American radio commentator (1900–1987)

Jessie Young (born Jessie Susanka; February 7, 1900 – September 12, 1987) was an American radio commentator and magazine publisher, widely acknowledged as the first of the radio homemakers.

==Early life and career==
Born in Wahoo, Nebraska, Young grew up in Essex, Iowa, the youngest of four daughters born to John Susanka and Rosa Cuhel. She attended Penn School of Commerce in Oskaloosa, Iowa.

In 1926, after the bank at which she had been employed as head bookkeeper for several years failed, Young began working at KMA-AM in Shenandoah. Hired initially as a singer, she had, by year's end, become the host of a new program, The Stitch and Chat Club, later renamed Jesse's Homemaker Visit. Described by food writers Jane and Michael Stern as "the archetype of the radio homemaker show," the program not only covered "the niceties of housekeeping," but "also created an easygoing radio companion listeners could depend on every day." As fellow radio homemaker/author Evelyn Birkby acknowledged in 1985:

Jessie was the first. The first to become a longterm KMA homemaker. The first to broadcast directly from her home. The first of the KMA women broadcasters to share her experience, her housekeeping, sewing and cooking expertise with her listeners in depth and in detail for many years...

In May 1936, Young was elected president of the Iowa Federation of Business and Professional Women's Clubs, having served the previous two years as recording secretary. Later that year, Young used her platform to stress the importance of women exercising their hard-won franchise in the upcoming presidential election.

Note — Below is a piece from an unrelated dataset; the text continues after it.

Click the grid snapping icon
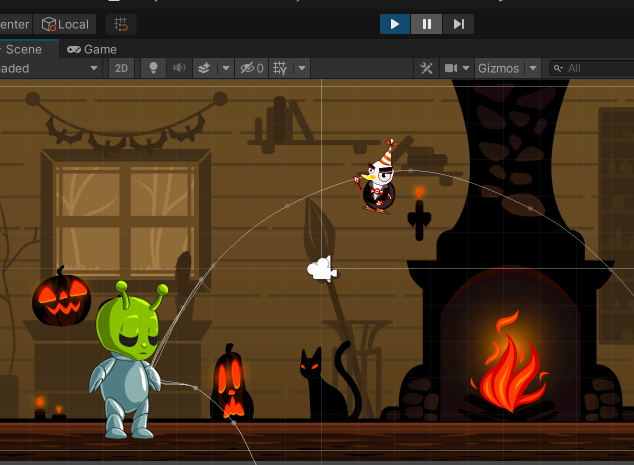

Perhaps it is a sentimental reason, but women especially should vote because for a century they demanded they be allowed to do so. A great price was paid to secure our right of suffrage and that should not go unheeded. There are additional reasons why women should vote. They are the guardians of human welfare, they bear and train the young, their interest is primarily in persons rather than things. It is short-sighted for them to content themselves with wishful thinking.

On June 1, 1942, Young became the first host of WFIL's Kitchen Club in Philadelphia. The following year she and her family moved to Nebraska (first Lincoln and later Greeley), from whence Young broadcast her program for approximately twelve years, initially on KFAB and, beginning in 1950, on KLMS.

From 1946 through 1980, Young published the magazine Jessie's Homemaker Radio Visit, which, as of 1971, had approximately 10,000 subscribers scattered across all 50 states, as well as Puerto Rico and Canada.

==Personal life and death==
From 1918 until his death in 1966, Young was married to Floyd S. Young, with whom she had four children, one adopted.

In June 1987, Young had a stroke from which she never recovered, dying on September 12, 1987, in Fort Collins, Colorado.